A gift of fresh peaches–the first of the season–inspired these beautiful ready-in-a-flash tarts with their delightfully textured raw vegan crusts and creamy sweet-tart filling. The garnishes I chose were barely sweetened vegan sour cream, blackberries I picked on a walk in the woods, shredded coconut leftover from our wedding cake, sliced almonds, and lemon balm I grow in a pot outdoors.

Welcome, Summer!

Make filling and set aside to cool:

1/2 cup sugar

1 tablespoon cornstarch

2 medium peaches including skin, pitted, and processed in food processor until smooth

Juice 1/2 large lemon

2 tablespoons non-dairy milk

Optional: 1 tablespoon peach liqueur

1/2 teaspoon almond extract

In a small saucepanover medium or medium-low heat, simmer together all ingredients except almond extract, whisking continually, until very thick. Whisk in almond extract. Set aside to cool. Mixture will continue to thicken as it cools.

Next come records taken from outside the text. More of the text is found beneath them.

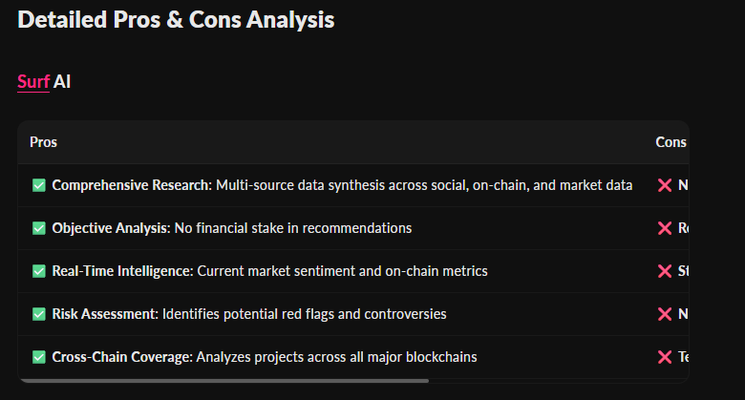Image resolution: width=745 pixels, height=400 pixels.
Task: Click the Pros column header
Action: point(43,142)
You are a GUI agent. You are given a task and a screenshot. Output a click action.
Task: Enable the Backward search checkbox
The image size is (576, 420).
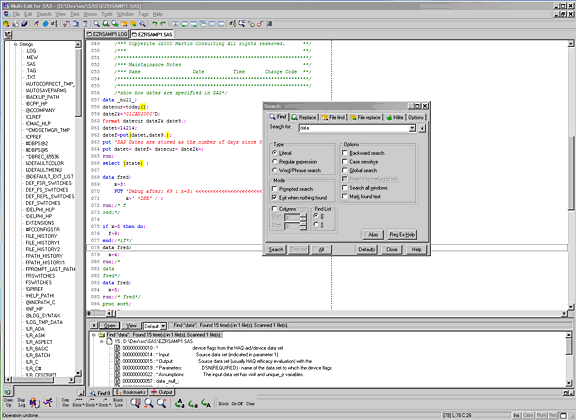(x=345, y=153)
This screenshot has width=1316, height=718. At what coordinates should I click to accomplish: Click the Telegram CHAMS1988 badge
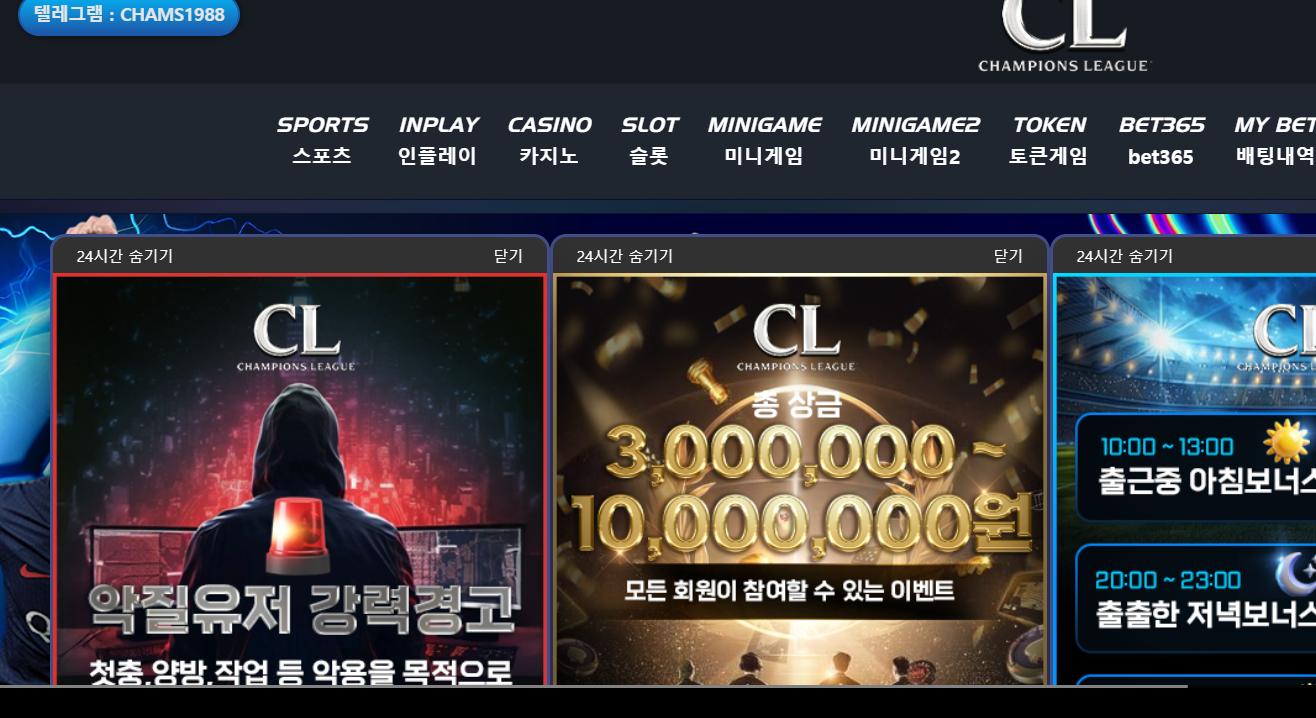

Make Raw Vegan Date, Nut, Coconut Crust:

1 cup slivered or sliced almonds or a combination pecans and almonds

1 cup shredded coconut, sweetened or unsweetened

8 dates

Pinch sea salt

Process together in food processor until ingredients are minced and hold together when pinched. Divide into fourths and press evenly onto bottom and sides of four 5-inch tart pans. Divide filling evenly among shells, smoothing tops, and garnish as desired.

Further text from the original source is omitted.